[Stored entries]
---+---

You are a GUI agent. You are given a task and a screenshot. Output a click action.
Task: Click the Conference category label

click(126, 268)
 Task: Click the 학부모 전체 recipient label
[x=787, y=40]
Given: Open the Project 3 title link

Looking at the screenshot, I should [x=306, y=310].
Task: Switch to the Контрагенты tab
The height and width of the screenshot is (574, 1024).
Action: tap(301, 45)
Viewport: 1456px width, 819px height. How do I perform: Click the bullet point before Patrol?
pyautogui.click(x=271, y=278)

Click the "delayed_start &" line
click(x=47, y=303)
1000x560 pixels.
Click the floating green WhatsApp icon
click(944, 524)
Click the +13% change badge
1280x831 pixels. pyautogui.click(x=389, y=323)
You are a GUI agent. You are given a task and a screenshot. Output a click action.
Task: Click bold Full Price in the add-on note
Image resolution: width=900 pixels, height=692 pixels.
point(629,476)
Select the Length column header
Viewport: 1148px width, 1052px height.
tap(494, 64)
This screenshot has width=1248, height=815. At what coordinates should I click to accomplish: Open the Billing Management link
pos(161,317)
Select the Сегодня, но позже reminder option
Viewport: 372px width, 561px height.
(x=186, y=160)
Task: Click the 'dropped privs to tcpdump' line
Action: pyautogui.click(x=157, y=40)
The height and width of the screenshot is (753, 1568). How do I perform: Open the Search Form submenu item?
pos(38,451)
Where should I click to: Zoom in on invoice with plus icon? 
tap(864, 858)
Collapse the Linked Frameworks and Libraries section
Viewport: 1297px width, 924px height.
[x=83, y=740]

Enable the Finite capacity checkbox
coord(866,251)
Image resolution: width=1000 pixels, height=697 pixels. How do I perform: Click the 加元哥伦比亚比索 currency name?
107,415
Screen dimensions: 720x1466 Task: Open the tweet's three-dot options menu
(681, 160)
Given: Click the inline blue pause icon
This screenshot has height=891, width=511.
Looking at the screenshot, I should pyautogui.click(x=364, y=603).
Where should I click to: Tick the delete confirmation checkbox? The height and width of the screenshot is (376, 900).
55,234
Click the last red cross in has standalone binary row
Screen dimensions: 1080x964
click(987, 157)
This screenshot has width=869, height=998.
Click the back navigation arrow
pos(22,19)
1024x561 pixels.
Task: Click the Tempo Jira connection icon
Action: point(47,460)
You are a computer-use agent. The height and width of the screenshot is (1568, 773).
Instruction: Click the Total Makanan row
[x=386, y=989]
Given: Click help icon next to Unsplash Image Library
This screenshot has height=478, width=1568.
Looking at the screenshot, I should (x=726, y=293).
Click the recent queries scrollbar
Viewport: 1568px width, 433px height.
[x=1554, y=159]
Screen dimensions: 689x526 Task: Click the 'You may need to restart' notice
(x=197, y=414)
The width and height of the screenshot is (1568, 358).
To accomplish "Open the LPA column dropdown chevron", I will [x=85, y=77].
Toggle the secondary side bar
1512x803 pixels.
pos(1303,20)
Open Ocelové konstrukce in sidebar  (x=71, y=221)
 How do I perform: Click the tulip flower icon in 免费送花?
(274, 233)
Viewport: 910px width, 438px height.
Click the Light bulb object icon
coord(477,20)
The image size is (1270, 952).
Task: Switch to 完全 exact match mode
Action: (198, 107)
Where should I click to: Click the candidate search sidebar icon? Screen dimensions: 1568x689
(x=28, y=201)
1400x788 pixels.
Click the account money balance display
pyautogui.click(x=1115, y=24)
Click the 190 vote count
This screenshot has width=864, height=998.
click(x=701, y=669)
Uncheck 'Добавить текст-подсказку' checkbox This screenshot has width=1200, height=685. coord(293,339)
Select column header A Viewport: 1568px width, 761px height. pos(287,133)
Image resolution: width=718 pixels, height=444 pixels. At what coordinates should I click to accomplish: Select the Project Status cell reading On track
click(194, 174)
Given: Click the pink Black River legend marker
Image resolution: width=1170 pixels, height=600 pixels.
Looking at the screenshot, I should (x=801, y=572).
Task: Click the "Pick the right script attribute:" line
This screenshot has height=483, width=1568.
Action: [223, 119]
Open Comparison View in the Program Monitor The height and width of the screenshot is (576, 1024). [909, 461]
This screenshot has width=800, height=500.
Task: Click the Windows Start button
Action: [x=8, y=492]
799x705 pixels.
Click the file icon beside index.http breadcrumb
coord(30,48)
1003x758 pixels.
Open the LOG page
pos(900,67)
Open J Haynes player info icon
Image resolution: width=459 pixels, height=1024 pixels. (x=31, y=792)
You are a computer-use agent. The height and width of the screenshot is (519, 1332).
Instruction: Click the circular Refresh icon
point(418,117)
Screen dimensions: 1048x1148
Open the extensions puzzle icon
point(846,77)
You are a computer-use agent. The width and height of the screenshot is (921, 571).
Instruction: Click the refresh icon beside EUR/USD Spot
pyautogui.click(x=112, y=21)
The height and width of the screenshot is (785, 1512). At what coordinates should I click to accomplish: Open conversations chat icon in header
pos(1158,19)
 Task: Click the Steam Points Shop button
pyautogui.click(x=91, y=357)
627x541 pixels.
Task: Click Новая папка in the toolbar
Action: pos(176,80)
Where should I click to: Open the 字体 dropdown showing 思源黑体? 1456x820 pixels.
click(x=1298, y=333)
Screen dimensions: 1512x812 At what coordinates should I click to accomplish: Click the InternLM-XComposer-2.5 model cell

---+---

:: Exercise directions ::
Please convert the stored entries above into a numbered list, leaving out the blank lines.

:: Solution to the problem ::
1. You are a GUI agent. You are given a task and a screenshot. Output a click action.
2. Task: Click the Conference category label
3. click(126, 268)
4.  Task: Click the 학부모 전체 recipient label
5. [x=787, y=40]
6. Given: Open the Project 3 title link
7. Looking at the screenshot, I should [x=306, y=310].
8. Task: Switch to the Контрагенты tab
9. The height and width of the screenshot is (574, 1024).
10. Action: tap(301, 45)
11. Viewport: 1456px width, 819px height. How do I perform: Click the bullet point before Patrol?
12. pyautogui.click(x=271, y=278)
13. Click the "delayed_start &" line
14. click(x=47, y=303)
15. 1000x560 pixels.
16. Click the floating green WhatsApp icon
17. click(944, 524)
18. Click the +13% change badge
19. 1280x831 pixels. pyautogui.click(x=389, y=323)
20. You are a GUI agent. You are given a task and a screenshot. Output a click action.
21. Task: Click bold Full Price in the add-on note
22. Image resolution: width=900 pixels, height=692 pixels.
23. point(629,476)
24. Select the Length column header
25. Viewport: 1148px width, 1052px height.
26. tap(494, 64)
27. This screenshot has width=1248, height=815. At what coordinates should I click to accomplish: Open the Billing Management link
28. pos(161,317)
29. Select the Сегодня, но позже reminder option
30. Viewport: 372px width, 561px height.
31. (x=186, y=160)
32. Task: Click the 'dropped privs to tcpdump' line
33. Action: pyautogui.click(x=157, y=40)
34. The height and width of the screenshot is (753, 1568). How do I perform: Open the Search Form submenu item?
35. pos(38,451)
36. Where should I click to: Zoom in on invoice with plus icon? 
37. tap(864, 858)
38. Collapse the Linked Frameworks and Libraries section
39. Viewport: 1297px width, 924px height.
40. [x=83, y=740]
41. Enable the Finite capacity checkbox
42. coord(866,251)
43. Image resolution: width=1000 pixels, height=697 pixels. How do I perform: Click the 加元哥伦比亚比索 currency name?
44. 107,415
45. Screen dimensions: 720x1466 Task: Open the tweet's three-dot options menu
46. (681, 160)
47. Given: Click the inline blue pause icon
48. This screenshot has height=891, width=511.
49. Looking at the screenshot, I should pyautogui.click(x=364, y=603).
50. Where should I click to: Tick the delete confirmation checkbox? The height and width of the screenshot is (376, 900).
51. 55,234
52. Click the last red cross in has standalone binary row
53. Screen dimensions: 1080x964
54. click(987, 157)
55. This screenshot has width=869, height=998.
56. Click the back navigation arrow
57. pos(22,19)
58. 1024x561 pixels.
59. Task: Click the Tempo Jira connection icon
60. Action: point(47,460)
61. You are a computer-use agent. The height and width of the screenshot is (1568, 773).
62. Instruction: Click the Total Makanan row
63. [x=386, y=989]
64. Given: Click help icon next to Unsplash Image Library
65. This screenshot has height=478, width=1568.
66. Looking at the screenshot, I should (x=726, y=293).
67. Click the recent queries scrollbar
68. Viewport: 1568px width, 433px height.
69. [x=1554, y=159]
70. Screen dimensions: 689x526 Task: Click the 'You may need to restart' notice
71. (x=197, y=414)
72. The width and height of the screenshot is (1568, 358).
73. To accomplish "Open the LPA column dropdown chevron", I will [x=85, y=77].
74. Toggle the secondary side bar
75. 1512x803 pixels.
76. pos(1303,20)
77. Open Ocelové konstrukce in sidebar  (x=71, y=221)
78.  How do I perform: Click the tulip flower icon in 免费送花?
79. (274, 233)
80. Viewport: 910px width, 438px height.
81. Click the Light bulb object icon
82. coord(477,20)
83. The image size is (1270, 952).
84. Task: Switch to 完全 exact match mode
85. Action: (198, 107)
86. Where should I click to: Click the candidate search sidebar icon? Screen dimensions: 1568x689
87. (x=28, y=201)
88. 1400x788 pixels.
89. Click the account money balance display
90. pyautogui.click(x=1115, y=24)
91. Click the 190 vote count
92. This screenshot has width=864, height=998.
93. click(x=701, y=669)
94. Uncheck 'Добавить текст-подсказку' checkbox This screenshot has width=1200, height=685. coord(293,339)
95. Select column header A Viewport: 1568px width, 761px height. pos(287,133)
96. Image resolution: width=718 pixels, height=444 pixels. At what coordinates should I click to accomplish: Select the Project Status cell reading On track
97. click(194, 174)
98. Given: Click the pink Black River legend marker
99. Image resolution: width=1170 pixels, height=600 pixels.
100. Looking at the screenshot, I should (x=801, y=572).
101. Task: Click the "Pick the right script attribute:" line
102. This screenshot has height=483, width=1568.
103. Action: [223, 119]
104. Open Comparison View in the Program Monitor The height and width of the screenshot is (576, 1024). [909, 461]
105. This screenshot has width=800, height=500.
106. Task: Click the Windows Start button
107. Action: [x=8, y=492]
108. 799x705 pixels.
109. Click the file icon beside index.http breadcrumb
110. coord(30,48)
111. 1003x758 pixels.
112. Open the LOG page
113. pos(900,67)
114. Open J Haynes player info icon
115. Image resolution: width=459 pixels, height=1024 pixels. (x=31, y=792)
116. You are a computer-use agent. The height and width of the screenshot is (519, 1332).
117. Instruction: Click the circular Refresh icon
118. point(418,117)
119. Screen dimensions: 1048x1148
120. Open the extensions puzzle icon
121. point(846,77)
122. You are a computer-use agent. The width and height of the screenshot is (921, 571).
123. Instruction: Click the refresh icon beside EUR/USD Spot
124. pyautogui.click(x=112, y=21)
125. The height and width of the screenshot is (785, 1512). At what coordinates should I click to accomplish: Open conversations chat icon in header
126. pos(1158,19)
127.  Task: Click the Steam Points Shop button
128. pyautogui.click(x=91, y=357)
129. 627x541 pixels.
130. Task: Click Новая папка in the toolbar
131. Action: pos(176,80)
132. Where should I click to: Open the 字体 dropdown showing 思源黑体? 1456x820 pixels.
133. click(x=1298, y=333)
134. Screen dimensions: 1512x812 At what coordinates should I click to accomplish: Click the InternLM-XComposer-2.5 model cell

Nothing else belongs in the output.